Design/methodology/approach
The data comprises information on 288 millennial employees in China.
Findings
The results show that both hedonic and eudaimonic well-being mediate the positive effect of job characteristics on millennial employees’ creative performance. The positive effect of job characteristics on millennial employees’ hedonic well-being is stronger when inclusive leadership is stronger; and the positive effect of millennial employees’ hedonic well-being on creative performance is stronger when direct achieving style and instrumental achieving style are stronger. There was no significant moderating effect of inclusive leadership on the relationship between job characteristics and millennial employees’ eudaimonic well-being, and no significant moderating effect of achieving style on the relationship between millennial employees’ eudaimonic well-being and creative performance.
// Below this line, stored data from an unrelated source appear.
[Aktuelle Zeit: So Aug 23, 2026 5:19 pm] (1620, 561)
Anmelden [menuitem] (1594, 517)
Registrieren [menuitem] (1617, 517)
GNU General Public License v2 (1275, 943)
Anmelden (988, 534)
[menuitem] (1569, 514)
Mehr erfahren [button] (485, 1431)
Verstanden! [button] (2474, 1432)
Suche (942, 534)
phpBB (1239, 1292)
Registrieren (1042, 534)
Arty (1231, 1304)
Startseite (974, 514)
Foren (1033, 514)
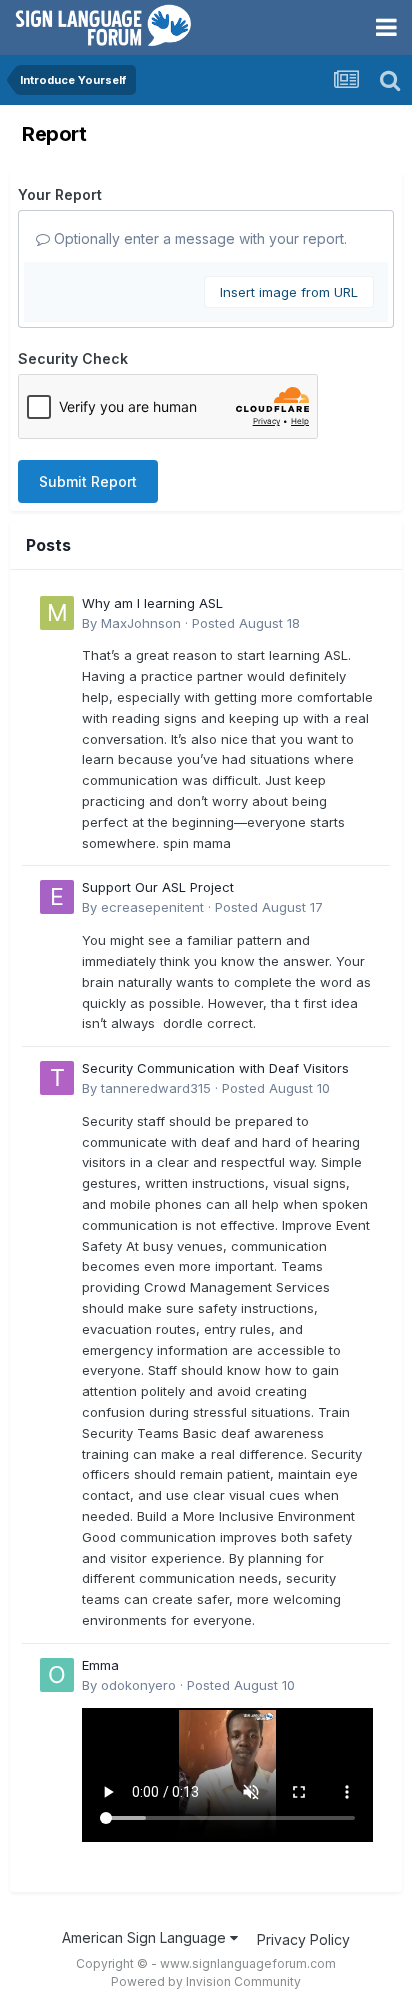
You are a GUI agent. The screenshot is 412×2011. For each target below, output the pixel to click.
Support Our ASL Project (158, 887)
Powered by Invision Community (206, 1981)
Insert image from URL (289, 292)
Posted (246, 623)
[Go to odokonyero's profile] (57, 1675)
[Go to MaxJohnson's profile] (57, 613)
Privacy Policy (303, 1939)
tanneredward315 (156, 1088)
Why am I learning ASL (152, 603)
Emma (100, 1665)
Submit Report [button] (88, 481)
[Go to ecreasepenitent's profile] (57, 897)
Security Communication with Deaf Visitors (215, 1068)
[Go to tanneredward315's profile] (57, 1078)
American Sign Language (146, 1937)
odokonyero (138, 1685)
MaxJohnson (141, 623)
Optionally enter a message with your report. (198, 238)
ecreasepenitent (152, 907)
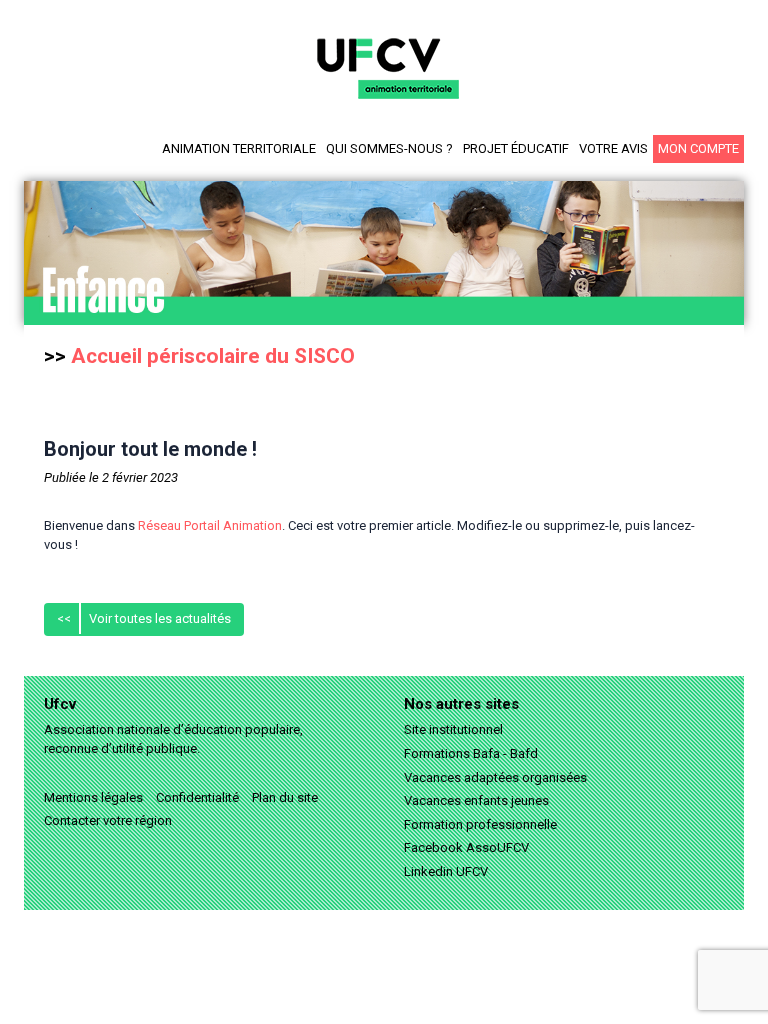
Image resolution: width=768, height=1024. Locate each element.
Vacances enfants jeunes (476, 800)
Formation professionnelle (480, 824)
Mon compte (698, 148)
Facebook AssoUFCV (466, 847)
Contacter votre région (108, 820)
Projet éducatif (516, 148)
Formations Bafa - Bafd (471, 753)
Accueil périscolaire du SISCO (213, 356)
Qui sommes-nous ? (389, 148)
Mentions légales (93, 797)
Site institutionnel (453, 729)
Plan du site (285, 797)
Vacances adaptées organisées (495, 777)
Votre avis (613, 148)
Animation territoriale (239, 148)
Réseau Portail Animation (210, 525)
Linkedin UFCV (446, 871)
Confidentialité (197, 797)
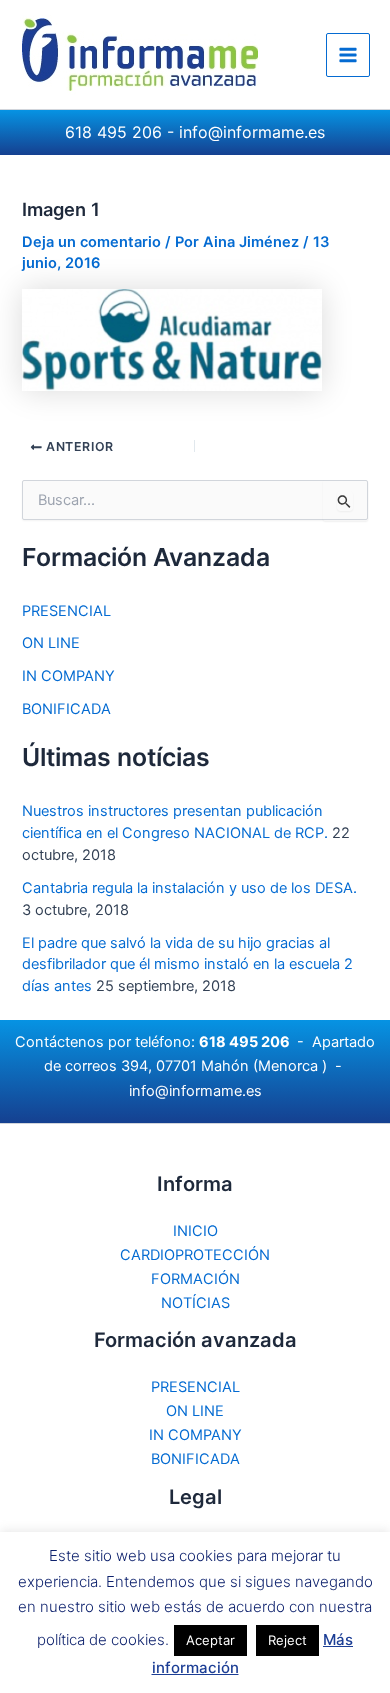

Job characteristics exerted a positive indirect effect on employees’ creative performance through employees’ hedonic well-being and that this cascading effect was moderated by inclusive leadership, direct achieving style and instrumental achieving style.
Practical implications
The findings have important implications for both job design practices and employee performance research. Organizations should pay more attention to improving the creative performance of millennials employees through innovative job design or other organizational level motivational drivers. At the same time, the findings in this study align with the findings in Sheldon et al. (2018) study where extrinsic values rather than toward intrinsic values will bring improved hedonic well-being to the individual in the short term. One further practical implication is that if organizations need a short-term boost of creative performance from their millennial employees, organizations can provide more extrinsic motivators. When organizations want to see more long-term creative performance results, intrinsic motivators should be established.
Originality/value
As part of a series of research on Chinese millennial employee management, this paper extends existing research results. First, the authors verify the main effect relationship between job characteristics and employee creative performance. Second, based on the self-determination theory, this study constructs a dual mediation model and tests the mediating effect of hedonic and eudaimonic well-being between job characteristics and employee creative performance. Third, considering the situational characteristics of the study, the authors propose the boundary conditions of the relationship between job characteristics and creative performance from two levels of individual characteristics and leadership types, namely, inclusive leadership and achieving style.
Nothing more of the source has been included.